Between 2014 and 2017, T&T’s average exports and imports with the African continent were $1.4 billion and $7.5 billion respectively, resulting in a trade deficit of $6.1 billion. The top export markets in 2017 were Morocco, Senegal, Liberia, Ghana and South Africa, while the top import partners were Gabon, the Democratic Republic of Congo, Congo, South Africa and Morocco.
The figures were revealed by Trade Minister Paula Gopee-Scoon when she spoke at the Emancipation Support Committee’s 18th Annual Trans-Atlantic Trade and Investment Symposium at the Hyatt Regency in Port-of-Spain on Tuesday. She said for January to May 2017, the largest export product to Africa was ammonia, while the largest import was crude petroleum.
“Therefore energy and downstream energy products form the economic backbone of Trinidad and Tobago-Africa relations. One of the more significant bilateral advances in recent times is the strengthening of mutually beneficial economic relationships between Trinidad and Tobago and a number of African countries, and the formal establishment of relations with the AU thereby giving Trinidad and Tobago observer status to the African Union,” Gopee-Scoon said.

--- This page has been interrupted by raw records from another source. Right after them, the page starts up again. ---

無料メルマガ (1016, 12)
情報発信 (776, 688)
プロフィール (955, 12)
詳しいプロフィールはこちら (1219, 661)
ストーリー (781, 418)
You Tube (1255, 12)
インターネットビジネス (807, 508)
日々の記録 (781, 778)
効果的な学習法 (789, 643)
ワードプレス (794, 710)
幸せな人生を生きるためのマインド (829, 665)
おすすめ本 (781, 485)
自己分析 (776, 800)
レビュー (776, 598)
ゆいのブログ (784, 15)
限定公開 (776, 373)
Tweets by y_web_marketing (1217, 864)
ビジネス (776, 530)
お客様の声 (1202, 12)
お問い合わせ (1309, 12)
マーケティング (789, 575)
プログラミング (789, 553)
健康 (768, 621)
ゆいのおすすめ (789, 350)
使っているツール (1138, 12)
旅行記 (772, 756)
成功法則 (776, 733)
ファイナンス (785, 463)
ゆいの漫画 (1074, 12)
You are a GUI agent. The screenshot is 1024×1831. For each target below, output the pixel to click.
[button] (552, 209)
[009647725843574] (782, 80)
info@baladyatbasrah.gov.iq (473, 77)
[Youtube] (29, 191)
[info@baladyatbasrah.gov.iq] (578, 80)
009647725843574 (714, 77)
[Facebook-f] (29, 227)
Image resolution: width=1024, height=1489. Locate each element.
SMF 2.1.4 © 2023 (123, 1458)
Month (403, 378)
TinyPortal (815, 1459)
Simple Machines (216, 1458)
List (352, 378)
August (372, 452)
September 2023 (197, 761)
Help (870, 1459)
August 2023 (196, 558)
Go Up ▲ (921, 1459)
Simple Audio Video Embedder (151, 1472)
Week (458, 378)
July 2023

She said the impetus for such strengthened engagement occurred when former Prime Minister Patrick Manning became the first Caricom political leader to address a Summit of the African Union in January 2007.
“That commitment to strengthening diaspora ties was evident many years earlier when in 2004, the first African Union/African Diaspora Technical Workshop was held in this country. The Emancipation Support Committee also played a key role in bringing that workshop to fruition,” the minister said.